Requirement :: Give back each entry verbatim.

#### Given records

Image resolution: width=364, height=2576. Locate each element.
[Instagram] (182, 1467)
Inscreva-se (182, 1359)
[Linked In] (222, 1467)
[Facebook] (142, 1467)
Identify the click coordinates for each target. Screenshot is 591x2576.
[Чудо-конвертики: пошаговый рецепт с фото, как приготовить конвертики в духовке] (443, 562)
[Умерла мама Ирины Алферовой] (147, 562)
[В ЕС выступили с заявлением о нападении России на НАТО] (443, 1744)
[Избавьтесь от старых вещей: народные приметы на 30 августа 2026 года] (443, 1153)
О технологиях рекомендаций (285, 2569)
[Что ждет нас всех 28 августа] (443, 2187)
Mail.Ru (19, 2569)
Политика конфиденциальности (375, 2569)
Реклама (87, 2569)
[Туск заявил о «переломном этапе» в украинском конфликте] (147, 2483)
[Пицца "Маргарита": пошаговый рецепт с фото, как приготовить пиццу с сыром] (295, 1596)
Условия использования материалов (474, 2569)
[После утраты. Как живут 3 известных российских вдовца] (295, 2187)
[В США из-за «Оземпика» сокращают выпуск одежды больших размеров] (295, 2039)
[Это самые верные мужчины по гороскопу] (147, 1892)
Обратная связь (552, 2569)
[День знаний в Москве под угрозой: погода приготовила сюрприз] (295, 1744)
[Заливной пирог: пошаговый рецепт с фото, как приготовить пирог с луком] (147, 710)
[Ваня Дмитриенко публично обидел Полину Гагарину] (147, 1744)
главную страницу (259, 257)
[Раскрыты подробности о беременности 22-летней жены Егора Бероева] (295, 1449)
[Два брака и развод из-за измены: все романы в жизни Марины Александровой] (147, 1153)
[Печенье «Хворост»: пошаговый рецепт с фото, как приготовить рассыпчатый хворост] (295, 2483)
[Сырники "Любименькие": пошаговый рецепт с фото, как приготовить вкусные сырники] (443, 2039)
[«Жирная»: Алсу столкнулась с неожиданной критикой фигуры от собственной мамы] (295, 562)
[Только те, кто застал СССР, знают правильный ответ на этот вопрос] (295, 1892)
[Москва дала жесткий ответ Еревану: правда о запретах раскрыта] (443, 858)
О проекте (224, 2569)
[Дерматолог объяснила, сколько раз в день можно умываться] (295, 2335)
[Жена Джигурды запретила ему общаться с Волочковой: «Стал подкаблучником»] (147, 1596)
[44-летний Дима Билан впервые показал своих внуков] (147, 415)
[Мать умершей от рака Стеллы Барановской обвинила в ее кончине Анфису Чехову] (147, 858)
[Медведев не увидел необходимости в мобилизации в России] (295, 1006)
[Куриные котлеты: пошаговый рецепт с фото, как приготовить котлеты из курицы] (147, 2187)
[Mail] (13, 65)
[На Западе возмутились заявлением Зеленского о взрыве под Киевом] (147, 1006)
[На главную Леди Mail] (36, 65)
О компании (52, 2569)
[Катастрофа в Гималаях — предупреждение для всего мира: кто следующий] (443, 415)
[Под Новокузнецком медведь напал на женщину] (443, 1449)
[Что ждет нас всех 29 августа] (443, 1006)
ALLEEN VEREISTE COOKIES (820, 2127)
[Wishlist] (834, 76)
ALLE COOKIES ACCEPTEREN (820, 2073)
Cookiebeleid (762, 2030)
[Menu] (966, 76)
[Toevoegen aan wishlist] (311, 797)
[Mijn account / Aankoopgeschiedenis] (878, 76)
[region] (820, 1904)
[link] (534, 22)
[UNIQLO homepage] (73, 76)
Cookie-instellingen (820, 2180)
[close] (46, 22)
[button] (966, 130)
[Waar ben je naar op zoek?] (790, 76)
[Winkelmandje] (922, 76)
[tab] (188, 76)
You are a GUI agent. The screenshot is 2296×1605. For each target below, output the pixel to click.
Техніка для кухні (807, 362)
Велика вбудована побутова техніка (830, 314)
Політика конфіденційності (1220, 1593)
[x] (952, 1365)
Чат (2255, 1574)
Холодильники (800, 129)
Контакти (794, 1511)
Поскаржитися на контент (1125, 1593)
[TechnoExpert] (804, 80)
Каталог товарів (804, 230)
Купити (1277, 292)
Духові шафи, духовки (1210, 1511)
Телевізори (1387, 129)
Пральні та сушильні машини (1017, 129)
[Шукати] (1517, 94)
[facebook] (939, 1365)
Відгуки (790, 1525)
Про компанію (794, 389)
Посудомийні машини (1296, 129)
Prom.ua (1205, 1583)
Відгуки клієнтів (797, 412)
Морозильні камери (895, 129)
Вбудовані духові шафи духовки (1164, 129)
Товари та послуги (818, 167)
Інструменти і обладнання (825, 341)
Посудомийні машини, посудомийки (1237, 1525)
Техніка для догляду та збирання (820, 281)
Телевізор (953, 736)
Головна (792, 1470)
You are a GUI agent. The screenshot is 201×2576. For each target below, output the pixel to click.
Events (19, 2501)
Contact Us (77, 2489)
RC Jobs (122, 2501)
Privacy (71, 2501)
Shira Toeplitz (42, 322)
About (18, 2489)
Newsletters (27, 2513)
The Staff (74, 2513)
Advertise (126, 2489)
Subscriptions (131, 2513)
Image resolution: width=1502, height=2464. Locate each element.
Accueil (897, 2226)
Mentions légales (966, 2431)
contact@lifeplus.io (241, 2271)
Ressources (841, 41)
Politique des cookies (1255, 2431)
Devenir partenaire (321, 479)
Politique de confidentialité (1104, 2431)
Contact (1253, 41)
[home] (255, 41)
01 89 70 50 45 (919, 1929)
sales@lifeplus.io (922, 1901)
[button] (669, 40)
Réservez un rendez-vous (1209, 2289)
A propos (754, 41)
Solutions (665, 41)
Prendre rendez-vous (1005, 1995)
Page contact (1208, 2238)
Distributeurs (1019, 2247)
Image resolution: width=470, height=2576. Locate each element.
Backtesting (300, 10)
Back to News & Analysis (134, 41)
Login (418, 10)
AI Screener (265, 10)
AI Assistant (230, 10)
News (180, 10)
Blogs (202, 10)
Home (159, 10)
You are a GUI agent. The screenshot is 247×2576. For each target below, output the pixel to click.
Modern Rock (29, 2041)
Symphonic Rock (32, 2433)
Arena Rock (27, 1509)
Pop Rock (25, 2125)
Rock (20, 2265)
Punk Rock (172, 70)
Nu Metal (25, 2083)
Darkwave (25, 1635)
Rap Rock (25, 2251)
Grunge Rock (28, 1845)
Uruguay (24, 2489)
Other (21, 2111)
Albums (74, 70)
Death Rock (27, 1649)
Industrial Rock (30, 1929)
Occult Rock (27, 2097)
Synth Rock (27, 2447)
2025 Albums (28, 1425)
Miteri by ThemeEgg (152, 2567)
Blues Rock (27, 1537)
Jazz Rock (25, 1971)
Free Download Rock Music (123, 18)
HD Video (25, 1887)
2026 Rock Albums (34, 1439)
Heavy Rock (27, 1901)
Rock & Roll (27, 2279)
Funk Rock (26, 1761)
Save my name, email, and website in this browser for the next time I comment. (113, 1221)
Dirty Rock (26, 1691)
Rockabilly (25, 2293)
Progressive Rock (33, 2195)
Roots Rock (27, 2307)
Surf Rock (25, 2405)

########

Reply to the exercise ::
Image resolution: width=364, height=2576. Locate each element.
[Instagram] (182, 1467)
Inscreva-se (182, 1359)
[Linked In] (222, 1467)
[Facebook] (142, 1467)
Identify the click coordinates for each target. Screenshot is 591x2576.
[Чудо-конвертики: пошаговый рецепт с фото, как приготовить конвертики в духовке] (443, 562)
[Умерла мама Ирины Алферовой] (147, 562)
[В ЕС выступили с заявлением о нападении России на НАТО] (443, 1744)
[Избавьтесь от старых вещей: народные приметы на 30 августа 2026 года] (443, 1153)
О технологиях рекомендаций (285, 2569)
[Что ждет нас всех 28 августа] (443, 2187)
Mail.Ru (19, 2569)
Политика конфиденциальности (375, 2569)
Реклама (87, 2569)
[Туск заявил о «переломном этапе» в украинском конфликте] (147, 2483)
[Пицца "Маргарита": пошаговый рецепт с фото, как приготовить пиццу с сыром] (295, 1596)
Условия использования материалов (474, 2569)
[После утраты. Как живут 3 известных российских вдовца] (295, 2187)
[В США из-за «Оземпика» сокращают выпуск одежды больших размеров] (295, 2039)
[Это самые верные мужчины по гороскопу] (147, 1892)
Обратная связь (552, 2569)
[День знаний в Москве под угрозой: погода приготовила сюрприз] (295, 1744)
[Заливной пирог: пошаговый рецепт с фото, как приготовить пирог с луком] (147, 710)
[Ваня Дмитриенко публично обидел Полину Гагарину] (147, 1744)
главную страницу (259, 257)
[Раскрыты подробности о беременности 22-летней жены Егора Бероева] (295, 1449)
[Два брака и развод из-за измены: все романы в жизни Марины Александровой] (147, 1153)
[Печенье «Хворост»: пошаговый рецепт с фото, как приготовить рассыпчатый хворост] (295, 2483)
[Сырники "Любименькие": пошаговый рецепт с фото, как приготовить вкусные сырники] (443, 2039)
[«Жирная»: Алсу столкнулась с неожиданной критикой фигуры от собственной мамы] (295, 562)
[Только те, кто застал СССР, знают правильный ответ на этот вопрос] (295, 1892)
[Москва дала жесткий ответ Еревану: правда о запретах раскрыта] (443, 858)
О проекте (224, 2569)
[Дерматолог объяснила, сколько раз в день можно умываться] (295, 2335)
[Жена Джигурды запретила ему общаться с Волочковой: «Стал подкаблучником»] (147, 1596)
[44-летний Дима Билан впервые показал своих внуков] (147, 415)
[Мать умершей от рака Стеллы Барановской обвинила в ее кончине Анфису Чехову] (147, 858)
[Медведев не увидел необходимости в мобилизации в России] (295, 1006)
[Куриные котлеты: пошаговый рецепт с фото, как приготовить котлеты из курицы] (147, 2187)
[Mail] (13, 65)
[На Западе возмутились заявлением Зеленского о взрыве под Киевом] (147, 1006)
[На главную Леди Mail] (36, 65)
О компании (52, 2569)
[Катастрофа в Гималаях — предупреждение для всего мира: кто следующий] (443, 415)
[Под Новокузнецком медведь напал на женщину] (443, 1449)
[Что ждет нас всех 29 августа] (443, 1006)
ALLEEN VEREISTE COOKIES (820, 2127)
[Wishlist] (834, 76)
ALLE COOKIES ACCEPTEREN (820, 2073)
Cookiebeleid (762, 2030)
[Menu] (966, 76)
[Toevoegen aan wishlist] (311, 797)
[Mijn account / Aankoopgeschiedenis] (878, 76)
[region] (820, 1904)
[link] (534, 22)
[UNIQLO homepage] (73, 76)
Cookie-instellingen (820, 2180)
[close] (46, 22)
[button] (966, 130)
[Waar ben je naar op zoek?] (790, 76)
[Winkelmandje] (922, 76)
[tab] (188, 76)
You are a GUI agent. The screenshot is 2296×1605. For each target below, output the pixel to click.
Техніка для кухні (807, 362)
Велика вбудована побутова техніка (830, 314)
Політика конфіденційності (1220, 1593)
[x] (952, 1365)
Чат (2255, 1574)
Холодильники (800, 129)
Контакти (794, 1511)
Поскаржитися на контент (1125, 1593)
[TechnoExpert] (804, 80)
Каталог товарів (804, 230)
Купити (1277, 292)
Духові шафи, духовки (1210, 1511)
Телевізори (1387, 129)
Пральні та сушильні машини (1017, 129)
[Шукати] (1517, 94)
[facebook] (939, 1365)
Відгуки (790, 1525)
Про компанію (794, 389)
Посудомийні машини (1296, 129)
Prom.ua (1205, 1583)
Відгуки клієнтів (797, 412)
Морозильні камери (895, 129)
Вбудовані духові шафи духовки (1164, 129)
Товари та послуги (818, 167)
Інструменти і обладнання (825, 341)
Посудомийні машини, посудомийки (1237, 1525)
Техніка для догляду та збирання (820, 281)
Телевізор (953, 736)
Головна (792, 1470)
You are a GUI agent. The screenshot is 201×2576. For each target below, output the pixel to click.
Events (19, 2501)
Contact Us (77, 2489)
RC Jobs (122, 2501)
Privacy (71, 2501)
Shira Toeplitz (42, 322)
About (18, 2489)
Newsletters (27, 2513)
The Staff (74, 2513)
Advertise (126, 2489)
Subscriptions (131, 2513)
Image resolution: width=1502, height=2464. Locate each element.
Accueil (897, 2226)
Mentions légales (966, 2431)
contact@lifeplus.io (241, 2271)
Ressources (841, 41)
Politique des cookies (1255, 2431)
Devenir partenaire (321, 479)
Politique de confidentialité (1104, 2431)
Contact (1253, 41)
[home] (255, 41)
01 89 70 50 45 (919, 1929)
sales@lifeplus.io (922, 1901)
[button] (669, 40)
Réservez un rendez-vous (1209, 2289)
A propos (754, 41)
Solutions (665, 41)
Prendre rendez-vous (1005, 1995)
Page contact (1208, 2238)
Distributeurs (1019, 2247)
Image resolution: width=470, height=2576. Locate each element.
Backtesting (300, 10)
Back to News & Analysis (134, 41)
Login (418, 10)
AI Screener (265, 10)
AI Assistant (230, 10)
News (180, 10)
Blogs (202, 10)
Home (159, 10)
You are a GUI agent. The screenshot is 247×2576. For each target below, output the pixel to click.
Modern Rock (29, 2041)
Symphonic Rock (32, 2433)
Arena Rock (27, 1509)
Pop Rock (25, 2125)
Rock (20, 2265)
Punk Rock (172, 70)
Nu Metal (25, 2083)
Darkwave (25, 1635)
Rap Rock (25, 2251)
Grunge Rock (28, 1845)
Uruguay (24, 2489)
Other (21, 2111)
Albums (74, 70)
Death Rock (27, 1649)
Industrial Rock (30, 1929)
Occult Rock (27, 2097)
Synth Rock (27, 2447)
2025 Albums (28, 1425)
Miteri by ThemeEgg (152, 2567)
Blues Rock (27, 1537)
Jazz Rock (25, 1971)
Free Download Rock Music (123, 18)
HD Video (25, 1887)
2026 Rock Albums (34, 1439)
Heavy Rock (27, 1901)
Rock & Roll (27, 2279)
Funk Rock (26, 1761)
Save my name, email, and website in this browser for the next time I comment. (113, 1221)
Dirty Rock (26, 1691)
Rockabilly (25, 2293)
Progressive Rock (33, 2195)
Roots Rock (27, 2307)
Surf Rock (25, 2405)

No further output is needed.